[Stored records]
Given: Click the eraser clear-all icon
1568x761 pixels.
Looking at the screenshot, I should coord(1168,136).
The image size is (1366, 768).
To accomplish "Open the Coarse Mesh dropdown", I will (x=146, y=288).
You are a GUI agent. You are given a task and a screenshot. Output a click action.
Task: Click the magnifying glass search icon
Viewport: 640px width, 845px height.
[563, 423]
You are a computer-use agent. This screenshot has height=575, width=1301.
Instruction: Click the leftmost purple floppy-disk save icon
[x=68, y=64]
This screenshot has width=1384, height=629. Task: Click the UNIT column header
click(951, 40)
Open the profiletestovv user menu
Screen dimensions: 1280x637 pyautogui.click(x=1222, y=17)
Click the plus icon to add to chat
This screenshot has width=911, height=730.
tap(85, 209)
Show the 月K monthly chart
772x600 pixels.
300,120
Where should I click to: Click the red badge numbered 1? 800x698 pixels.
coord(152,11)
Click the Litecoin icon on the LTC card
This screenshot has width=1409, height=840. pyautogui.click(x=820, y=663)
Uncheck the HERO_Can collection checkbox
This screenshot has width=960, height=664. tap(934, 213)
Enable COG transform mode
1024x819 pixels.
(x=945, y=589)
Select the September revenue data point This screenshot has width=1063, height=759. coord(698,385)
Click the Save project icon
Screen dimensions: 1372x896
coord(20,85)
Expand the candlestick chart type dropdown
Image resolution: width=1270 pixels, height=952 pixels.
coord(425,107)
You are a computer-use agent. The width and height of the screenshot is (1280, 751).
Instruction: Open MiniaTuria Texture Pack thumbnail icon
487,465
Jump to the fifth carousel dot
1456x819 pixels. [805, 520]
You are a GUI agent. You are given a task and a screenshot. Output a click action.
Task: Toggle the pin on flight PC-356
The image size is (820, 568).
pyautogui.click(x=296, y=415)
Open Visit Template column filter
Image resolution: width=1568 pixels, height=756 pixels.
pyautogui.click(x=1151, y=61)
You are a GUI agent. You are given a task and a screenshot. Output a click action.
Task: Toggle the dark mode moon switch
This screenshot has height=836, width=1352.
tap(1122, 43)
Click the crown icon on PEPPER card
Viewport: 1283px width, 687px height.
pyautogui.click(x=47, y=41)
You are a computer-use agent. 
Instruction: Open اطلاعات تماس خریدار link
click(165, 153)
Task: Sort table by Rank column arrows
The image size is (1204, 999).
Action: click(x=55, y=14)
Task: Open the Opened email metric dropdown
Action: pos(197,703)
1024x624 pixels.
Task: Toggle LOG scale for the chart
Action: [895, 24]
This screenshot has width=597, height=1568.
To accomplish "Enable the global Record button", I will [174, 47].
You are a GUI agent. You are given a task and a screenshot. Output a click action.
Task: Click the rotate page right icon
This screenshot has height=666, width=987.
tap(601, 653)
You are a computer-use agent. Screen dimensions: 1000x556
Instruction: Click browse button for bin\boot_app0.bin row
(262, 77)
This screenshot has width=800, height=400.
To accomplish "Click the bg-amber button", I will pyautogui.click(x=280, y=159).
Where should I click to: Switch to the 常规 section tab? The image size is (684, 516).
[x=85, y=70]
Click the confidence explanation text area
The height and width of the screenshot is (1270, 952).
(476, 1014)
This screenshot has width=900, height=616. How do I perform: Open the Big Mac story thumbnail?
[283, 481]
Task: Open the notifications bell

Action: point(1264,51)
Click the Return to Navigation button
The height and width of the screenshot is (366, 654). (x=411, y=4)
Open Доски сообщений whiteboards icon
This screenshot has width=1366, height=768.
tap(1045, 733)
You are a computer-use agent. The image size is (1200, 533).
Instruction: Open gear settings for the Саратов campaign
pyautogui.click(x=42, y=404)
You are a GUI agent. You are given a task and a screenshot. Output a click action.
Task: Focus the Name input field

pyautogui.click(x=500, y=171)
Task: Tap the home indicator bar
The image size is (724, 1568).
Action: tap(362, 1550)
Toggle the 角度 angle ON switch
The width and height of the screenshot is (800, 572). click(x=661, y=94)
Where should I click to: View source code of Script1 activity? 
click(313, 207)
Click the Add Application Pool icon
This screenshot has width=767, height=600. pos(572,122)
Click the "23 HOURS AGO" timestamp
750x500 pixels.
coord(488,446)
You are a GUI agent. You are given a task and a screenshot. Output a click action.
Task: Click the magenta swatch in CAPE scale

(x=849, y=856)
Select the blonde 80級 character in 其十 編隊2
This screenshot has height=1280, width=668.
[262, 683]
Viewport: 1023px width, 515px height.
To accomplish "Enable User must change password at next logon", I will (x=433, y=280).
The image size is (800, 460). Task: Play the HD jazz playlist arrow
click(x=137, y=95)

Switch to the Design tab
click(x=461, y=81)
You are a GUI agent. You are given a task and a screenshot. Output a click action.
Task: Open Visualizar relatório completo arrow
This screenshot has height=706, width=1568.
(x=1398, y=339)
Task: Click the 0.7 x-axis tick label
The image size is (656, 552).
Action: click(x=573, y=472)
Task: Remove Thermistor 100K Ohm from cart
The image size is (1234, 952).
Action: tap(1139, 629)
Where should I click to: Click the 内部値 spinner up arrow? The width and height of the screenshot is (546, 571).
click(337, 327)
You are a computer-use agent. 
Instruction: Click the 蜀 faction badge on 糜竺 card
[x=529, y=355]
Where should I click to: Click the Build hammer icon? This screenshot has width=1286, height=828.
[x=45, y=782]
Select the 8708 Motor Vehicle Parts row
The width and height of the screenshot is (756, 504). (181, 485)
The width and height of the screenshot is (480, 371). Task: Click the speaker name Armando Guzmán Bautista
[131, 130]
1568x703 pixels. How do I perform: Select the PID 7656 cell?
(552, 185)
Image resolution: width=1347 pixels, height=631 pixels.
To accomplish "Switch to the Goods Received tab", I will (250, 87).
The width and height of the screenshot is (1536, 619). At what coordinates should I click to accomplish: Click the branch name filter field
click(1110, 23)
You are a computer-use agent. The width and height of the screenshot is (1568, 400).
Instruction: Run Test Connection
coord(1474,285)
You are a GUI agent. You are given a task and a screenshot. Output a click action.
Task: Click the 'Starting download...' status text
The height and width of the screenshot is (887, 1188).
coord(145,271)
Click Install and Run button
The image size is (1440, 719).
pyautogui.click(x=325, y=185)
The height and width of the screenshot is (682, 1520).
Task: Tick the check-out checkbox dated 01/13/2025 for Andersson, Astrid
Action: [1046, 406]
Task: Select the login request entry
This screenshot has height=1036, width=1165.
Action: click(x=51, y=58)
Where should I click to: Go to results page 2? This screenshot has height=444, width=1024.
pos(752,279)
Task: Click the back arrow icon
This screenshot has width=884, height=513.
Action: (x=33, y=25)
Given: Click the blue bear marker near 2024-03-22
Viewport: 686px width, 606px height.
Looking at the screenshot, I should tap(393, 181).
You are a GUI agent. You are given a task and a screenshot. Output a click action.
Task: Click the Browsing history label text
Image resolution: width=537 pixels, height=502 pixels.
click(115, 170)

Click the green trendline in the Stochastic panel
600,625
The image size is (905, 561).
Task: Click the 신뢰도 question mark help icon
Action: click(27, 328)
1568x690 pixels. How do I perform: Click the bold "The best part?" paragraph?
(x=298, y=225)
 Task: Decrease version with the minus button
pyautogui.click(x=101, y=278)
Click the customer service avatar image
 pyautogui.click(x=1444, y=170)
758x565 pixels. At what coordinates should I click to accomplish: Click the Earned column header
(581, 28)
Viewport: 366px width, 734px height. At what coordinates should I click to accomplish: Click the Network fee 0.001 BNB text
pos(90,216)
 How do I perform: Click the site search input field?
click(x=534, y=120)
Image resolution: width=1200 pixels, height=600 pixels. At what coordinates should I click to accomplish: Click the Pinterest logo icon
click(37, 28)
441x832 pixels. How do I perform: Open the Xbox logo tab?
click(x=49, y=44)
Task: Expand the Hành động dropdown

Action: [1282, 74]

- _Goal of the exercise_: Scan the data above for the word "label", then copy every line that holds it.

- _Written solution_:
Task: Click the 0.7 x-axis tick label
Task: Click the Browsing history label text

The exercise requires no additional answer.